Coda File System

Re: CODA Scalability

From: Nick Andrew <lists_at_nick-andrew.net>
Date: Thu, 22 Aug 2002 01:33:09 +1000
G'day,

On Wed, Aug 21, 2002 at 10:17:09AM +0200, Ivan Popov wrote:
> > I am in the process of setting up a _home_ fileserver with twin 80-gig
> > disks (RAID-1 mirrored) and am looking for a distributed filesystem
>
> It should be doable, depending on how big your files are - i.e. it is the
> ===> number of files <===
> being the limitation, not the total size of the files.

At present I have about 150,000 files consuming about 40 gigs.
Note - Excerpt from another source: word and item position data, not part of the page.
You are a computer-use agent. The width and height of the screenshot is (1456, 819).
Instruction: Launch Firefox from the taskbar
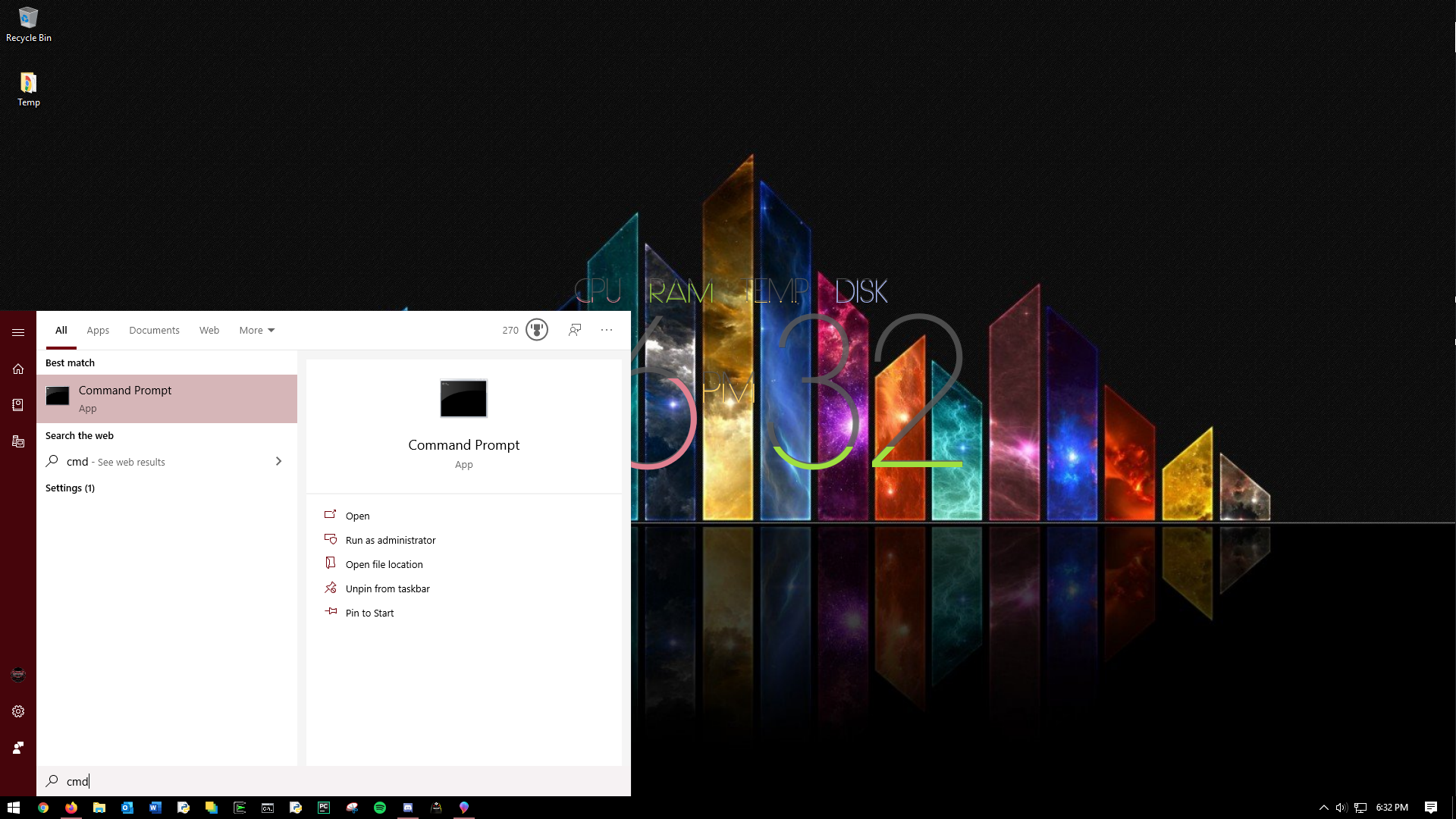point(71,808)
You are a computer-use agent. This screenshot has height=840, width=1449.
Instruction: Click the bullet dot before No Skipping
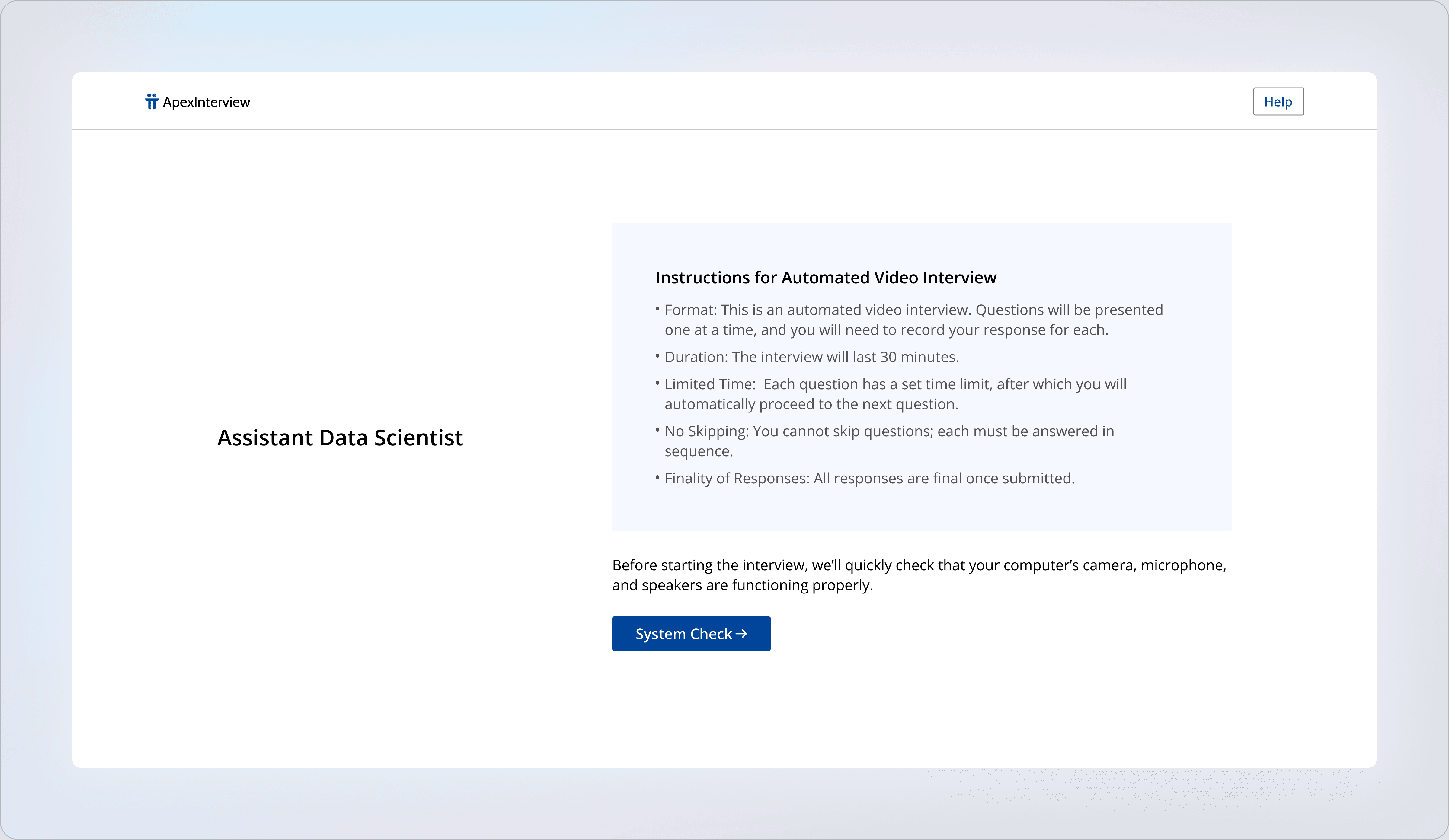(657, 430)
The
average file size will probably increase over time.

> The 4%-estimation is based on "typical" file size distribution that can
> vary a lot.

Are you working on some number of bytes in the RVM per file?
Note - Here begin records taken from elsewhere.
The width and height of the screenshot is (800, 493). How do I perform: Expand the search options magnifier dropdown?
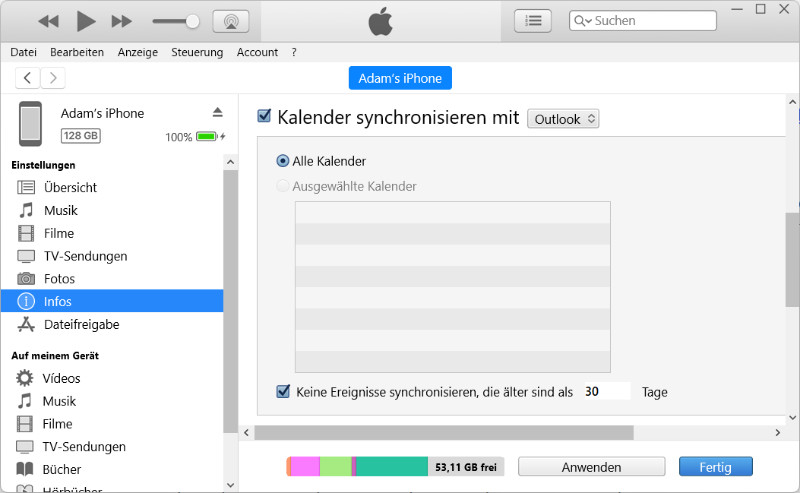point(582,21)
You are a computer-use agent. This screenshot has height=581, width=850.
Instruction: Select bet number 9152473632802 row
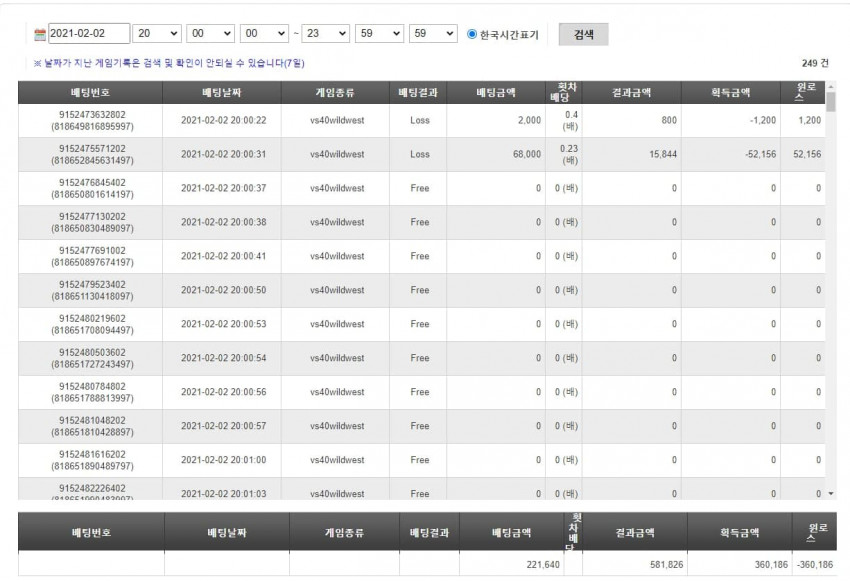pos(422,120)
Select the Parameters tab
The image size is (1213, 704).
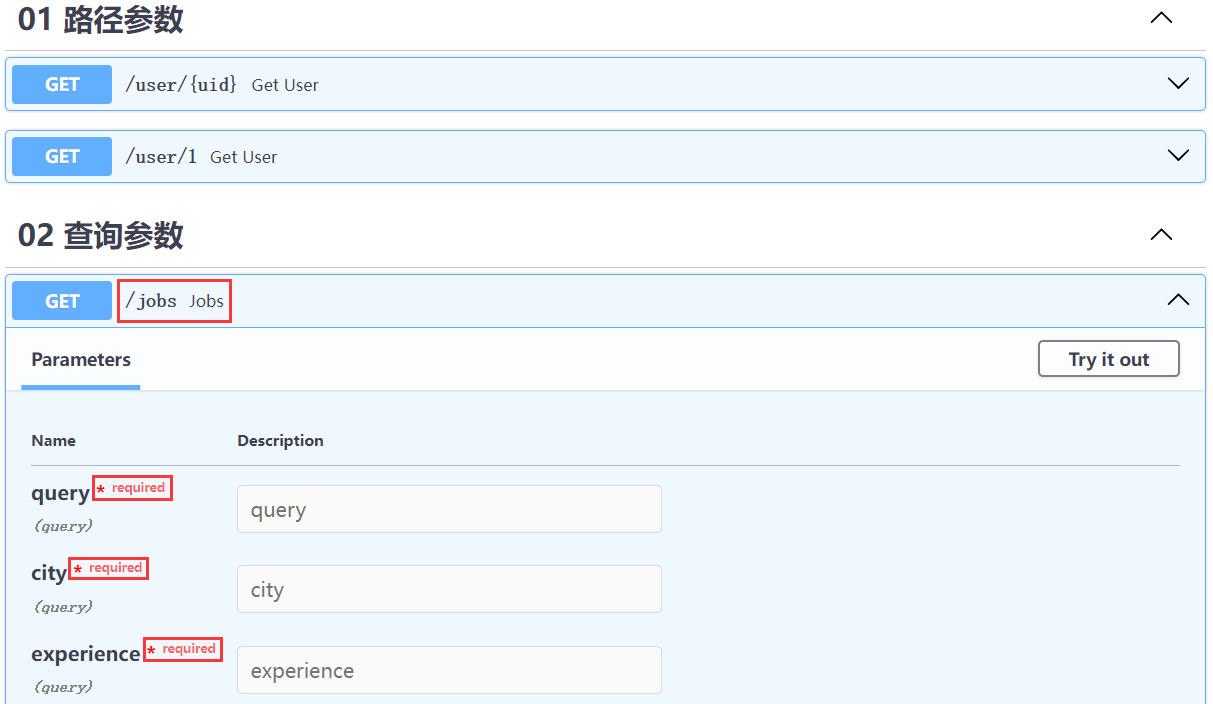coord(81,360)
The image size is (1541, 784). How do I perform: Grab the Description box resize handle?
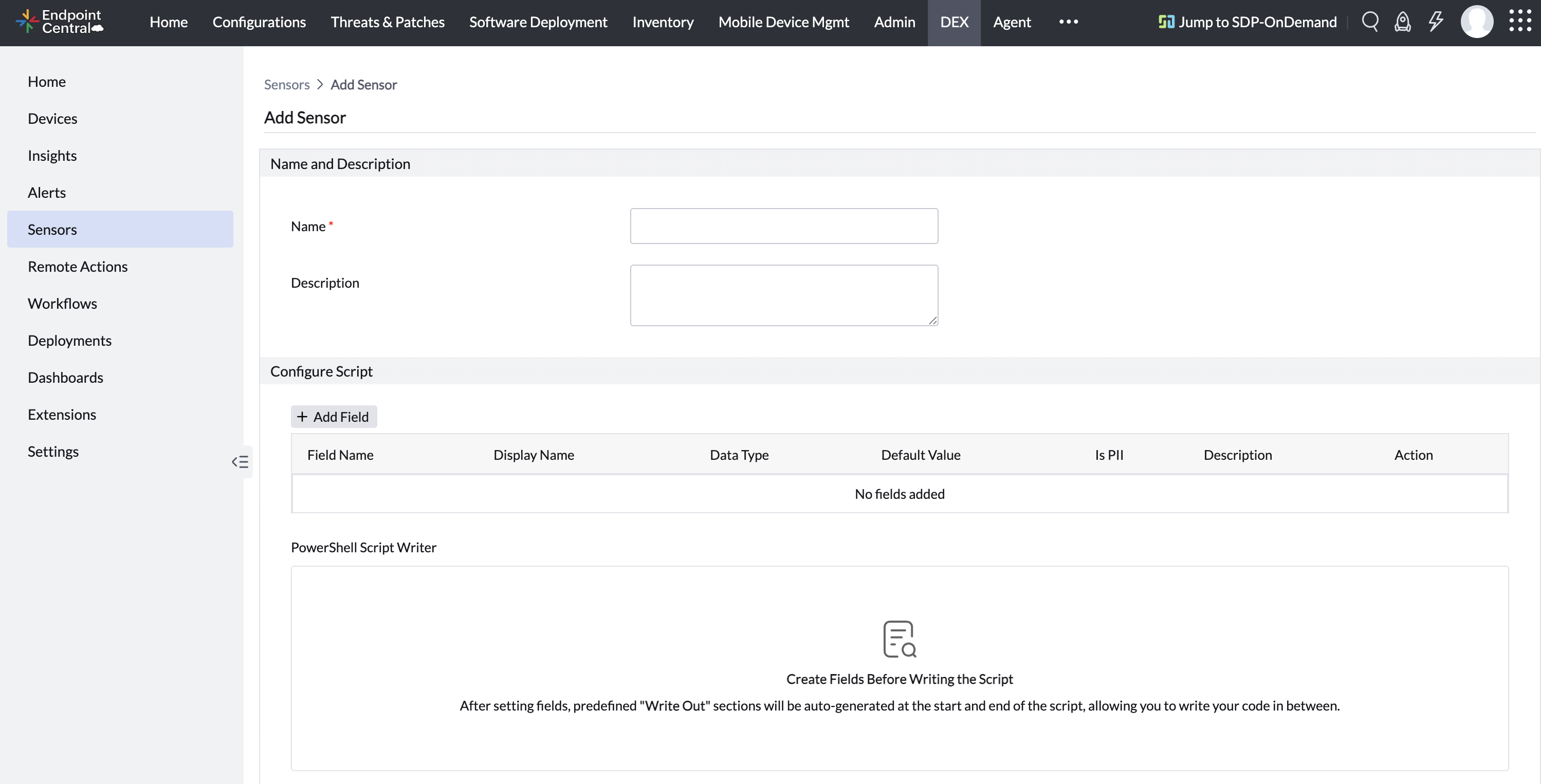(932, 321)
One thing which Coda's documentation does not explain clearly is
its relationship to the underlying filesystem. There's a note in
the docs which says "do not fsck this filesystem" but it doesn't
explain why.

As I was trying to figure it out, I considered some diverse possibilities,
like (a) Coda (server) implements its own filesystem structure (allocation
algorithms, etc) completely replacing any other filesystem, to (b) Coda
creates huge files within the underlying filesystem, one per volume, and
stores all managed files within each, to (c) Coda stores one managed
file per physical file in the underlying filesystem. Each of those
rationales had some problem:

(a) ... it would just destroy the previous filesystem, so there's no
need to actually _have_ a filesystem on the managed area. Plus I feel
uncomfortable about the idea of Coda managing disk allocation policies
(as filesystems do), because it's a black art; I'd rather see a
distribution system which layered on top of a non-distributed
filesystem for recoverability/speed/flexibility.
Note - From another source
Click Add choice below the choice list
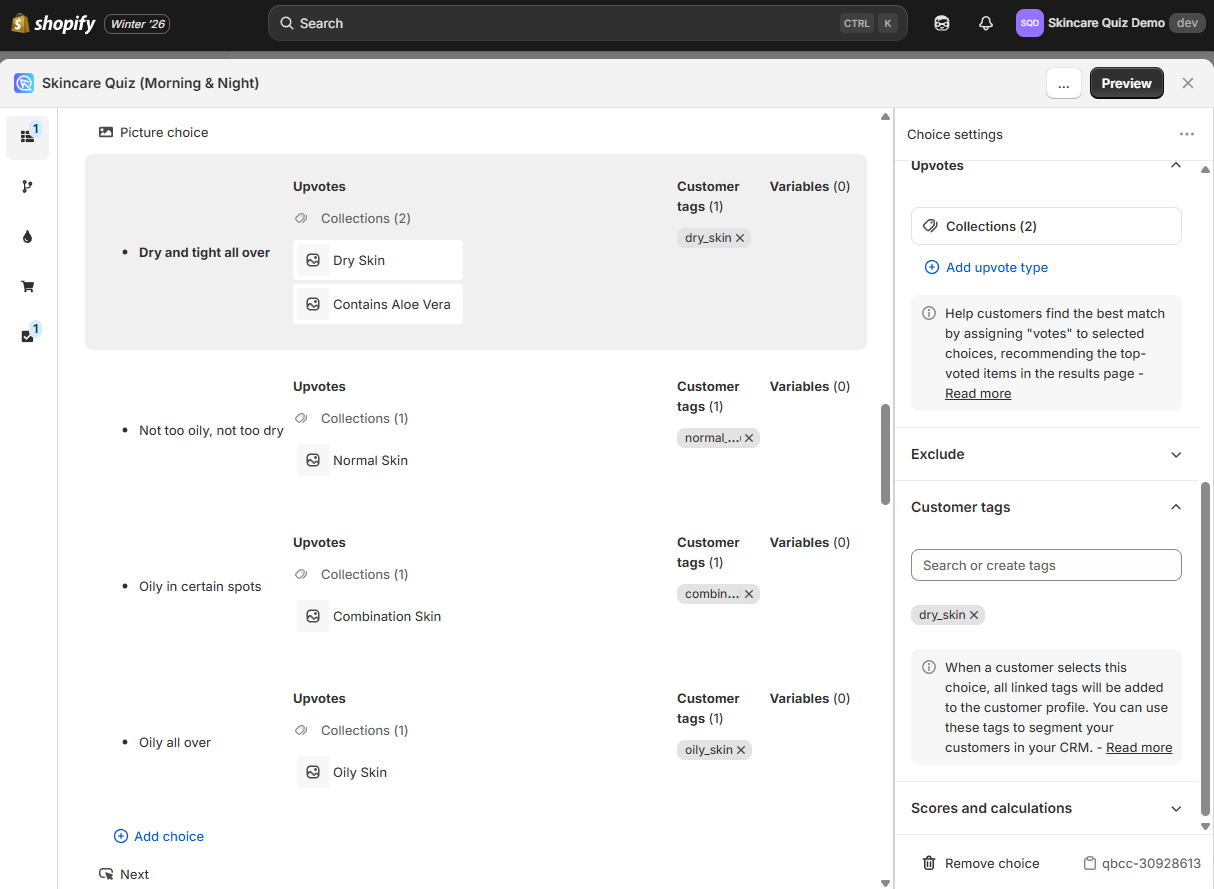 (x=158, y=836)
(b) ... it can be efficient so long as the files are fairly large, but
each file might be limited to 2 gig. This rationale fails to explain
why an fsck is bad though.

(c) ... would be a disaster for performance (I recall somewhere in
the documentation it said that Coda did not create directories). The
size of the directories (remember I'm looking at 150k files) would
kill the system, I'd have to use reiserfs as a base. Surely the Coda
developers did not do this. Plus it doesn't explain the fsck issue.

Finally I arrived at rationale (d) which I hope you'll confirm ...
the Coda kernel module interacts with the underlying filesystem
at the inode level, not the file level, so it creates inodes in
the underlying filesystem which are not linked into any directory.
Thus, the underlying filesystem is used, but the filesystem cannot
be checked else fsck will find many thousands of unlinked files and
attempt to link them all into lost+found.

Assuming my guess (d) is correct it would be good if that could
actually be documented somewhere so people like me don't have to
guess so much in future.

Also I can't help but wonder if it would be much of a performance hit
to maintain a directory structure _anyway_, so that an fsck on the
filesystem will work and return clean. I can assume that coda will
still access files directly by their inode number, but when
creating a file, there should be no issues in also creating a
directory structure to link the file. Once created the directory
structure never needs to be updated for a file, only for new
files.

For example with 32-bit inode numbers (0x12345678) a 3-level
2-character directory tree could be used, so the stored file
would be "12/34/56/78" ... 256 top-level directories, under
each there would be 2 levels of 256 directories and at the
bottom level each directory would contain up to 256 files.
There's no need to fully populate the directory tree, just
make the nodes as needed during file creation. 256 entries
in a directory does not hurt performance, and anyway Coda
would not use those directories itself; their purpose is
to maintain the filesystem in a clean state, and provide
some chance of file recovery by a non-Coda system.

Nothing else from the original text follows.